» **Stored records**
________

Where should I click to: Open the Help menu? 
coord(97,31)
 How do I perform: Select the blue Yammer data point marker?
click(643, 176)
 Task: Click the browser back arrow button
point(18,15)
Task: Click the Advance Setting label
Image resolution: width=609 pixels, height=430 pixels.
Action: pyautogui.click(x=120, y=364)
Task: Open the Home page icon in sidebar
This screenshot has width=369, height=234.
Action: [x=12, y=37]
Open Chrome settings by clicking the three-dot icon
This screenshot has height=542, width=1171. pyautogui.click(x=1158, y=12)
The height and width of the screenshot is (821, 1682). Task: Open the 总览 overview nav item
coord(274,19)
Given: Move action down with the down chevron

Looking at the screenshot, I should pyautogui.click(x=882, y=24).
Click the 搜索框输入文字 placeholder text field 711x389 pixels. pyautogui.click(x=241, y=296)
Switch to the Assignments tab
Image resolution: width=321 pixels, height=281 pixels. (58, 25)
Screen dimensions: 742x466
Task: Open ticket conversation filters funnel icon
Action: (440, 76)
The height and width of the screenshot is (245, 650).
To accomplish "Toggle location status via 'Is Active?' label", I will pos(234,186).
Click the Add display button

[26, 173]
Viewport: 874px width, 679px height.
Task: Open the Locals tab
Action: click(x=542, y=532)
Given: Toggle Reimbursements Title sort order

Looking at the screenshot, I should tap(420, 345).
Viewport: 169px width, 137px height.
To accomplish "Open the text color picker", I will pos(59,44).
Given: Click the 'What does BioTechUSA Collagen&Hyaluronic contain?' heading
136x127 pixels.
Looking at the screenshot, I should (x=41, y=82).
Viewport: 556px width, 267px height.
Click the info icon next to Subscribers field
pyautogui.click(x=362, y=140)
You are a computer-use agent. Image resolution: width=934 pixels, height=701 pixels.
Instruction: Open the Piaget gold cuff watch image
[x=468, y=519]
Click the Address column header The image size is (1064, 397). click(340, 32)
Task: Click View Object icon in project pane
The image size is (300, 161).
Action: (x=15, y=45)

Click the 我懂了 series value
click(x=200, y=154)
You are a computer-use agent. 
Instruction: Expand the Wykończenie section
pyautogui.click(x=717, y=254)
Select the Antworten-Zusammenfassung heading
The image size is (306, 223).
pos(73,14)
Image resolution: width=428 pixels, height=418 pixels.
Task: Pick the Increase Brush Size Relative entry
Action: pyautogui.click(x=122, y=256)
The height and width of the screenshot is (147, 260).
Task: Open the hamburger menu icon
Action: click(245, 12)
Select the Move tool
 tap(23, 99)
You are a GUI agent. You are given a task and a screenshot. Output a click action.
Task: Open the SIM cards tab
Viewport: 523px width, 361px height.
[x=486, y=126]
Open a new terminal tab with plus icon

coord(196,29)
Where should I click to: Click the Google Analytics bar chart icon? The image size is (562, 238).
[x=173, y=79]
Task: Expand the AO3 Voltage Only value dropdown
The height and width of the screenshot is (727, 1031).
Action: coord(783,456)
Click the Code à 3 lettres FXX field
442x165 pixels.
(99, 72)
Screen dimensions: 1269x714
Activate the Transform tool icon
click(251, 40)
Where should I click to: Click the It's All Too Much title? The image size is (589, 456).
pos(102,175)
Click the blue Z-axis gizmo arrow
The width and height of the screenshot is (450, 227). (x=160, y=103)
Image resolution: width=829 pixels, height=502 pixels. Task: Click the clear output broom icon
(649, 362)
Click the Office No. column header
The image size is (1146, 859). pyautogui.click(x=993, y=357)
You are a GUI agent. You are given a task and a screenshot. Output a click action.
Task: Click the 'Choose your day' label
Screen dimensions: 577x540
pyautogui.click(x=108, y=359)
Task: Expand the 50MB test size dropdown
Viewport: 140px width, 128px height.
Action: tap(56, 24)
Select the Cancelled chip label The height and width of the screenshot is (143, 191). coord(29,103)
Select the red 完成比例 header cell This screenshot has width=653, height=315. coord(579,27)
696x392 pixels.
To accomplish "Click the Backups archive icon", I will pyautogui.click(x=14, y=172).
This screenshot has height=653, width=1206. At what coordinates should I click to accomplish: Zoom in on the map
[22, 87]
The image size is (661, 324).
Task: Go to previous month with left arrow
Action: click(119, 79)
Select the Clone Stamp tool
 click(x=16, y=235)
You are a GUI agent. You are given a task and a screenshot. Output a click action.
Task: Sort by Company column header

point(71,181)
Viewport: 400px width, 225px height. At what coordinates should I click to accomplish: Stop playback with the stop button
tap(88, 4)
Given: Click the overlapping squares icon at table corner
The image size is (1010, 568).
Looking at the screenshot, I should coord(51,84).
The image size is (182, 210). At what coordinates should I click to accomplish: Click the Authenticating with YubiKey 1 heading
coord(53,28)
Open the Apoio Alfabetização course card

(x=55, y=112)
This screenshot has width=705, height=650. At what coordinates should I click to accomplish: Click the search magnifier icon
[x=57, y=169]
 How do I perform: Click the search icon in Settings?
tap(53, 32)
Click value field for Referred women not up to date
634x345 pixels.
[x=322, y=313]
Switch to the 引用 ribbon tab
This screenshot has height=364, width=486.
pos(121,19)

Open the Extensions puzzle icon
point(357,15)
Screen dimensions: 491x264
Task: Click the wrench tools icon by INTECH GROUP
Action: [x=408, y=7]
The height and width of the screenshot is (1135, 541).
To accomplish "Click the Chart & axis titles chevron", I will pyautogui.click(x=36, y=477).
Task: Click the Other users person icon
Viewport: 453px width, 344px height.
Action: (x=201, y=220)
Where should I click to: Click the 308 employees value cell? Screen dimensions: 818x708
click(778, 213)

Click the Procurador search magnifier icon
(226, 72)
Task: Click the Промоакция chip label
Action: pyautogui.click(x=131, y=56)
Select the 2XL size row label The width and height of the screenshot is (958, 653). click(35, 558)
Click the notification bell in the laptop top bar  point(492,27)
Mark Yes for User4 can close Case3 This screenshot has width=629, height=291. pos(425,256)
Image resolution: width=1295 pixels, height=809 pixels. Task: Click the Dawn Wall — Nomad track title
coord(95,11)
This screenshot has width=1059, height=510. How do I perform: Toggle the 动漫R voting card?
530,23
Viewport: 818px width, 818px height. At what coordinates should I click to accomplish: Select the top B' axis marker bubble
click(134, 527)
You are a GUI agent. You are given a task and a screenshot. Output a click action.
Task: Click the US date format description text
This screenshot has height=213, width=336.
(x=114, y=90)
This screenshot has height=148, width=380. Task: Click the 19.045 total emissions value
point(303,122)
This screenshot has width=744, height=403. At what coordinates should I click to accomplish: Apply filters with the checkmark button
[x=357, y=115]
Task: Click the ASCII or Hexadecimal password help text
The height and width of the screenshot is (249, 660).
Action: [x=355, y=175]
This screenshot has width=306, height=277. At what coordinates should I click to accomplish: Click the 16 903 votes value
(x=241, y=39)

________

» **Work task**
Report, from the entries above, each line where "dropdown" is found.

» **Answer to the exercise**
Task: Expand the AO3 Voltage Only value dropdown
Task: Expand the 50MB test size dropdown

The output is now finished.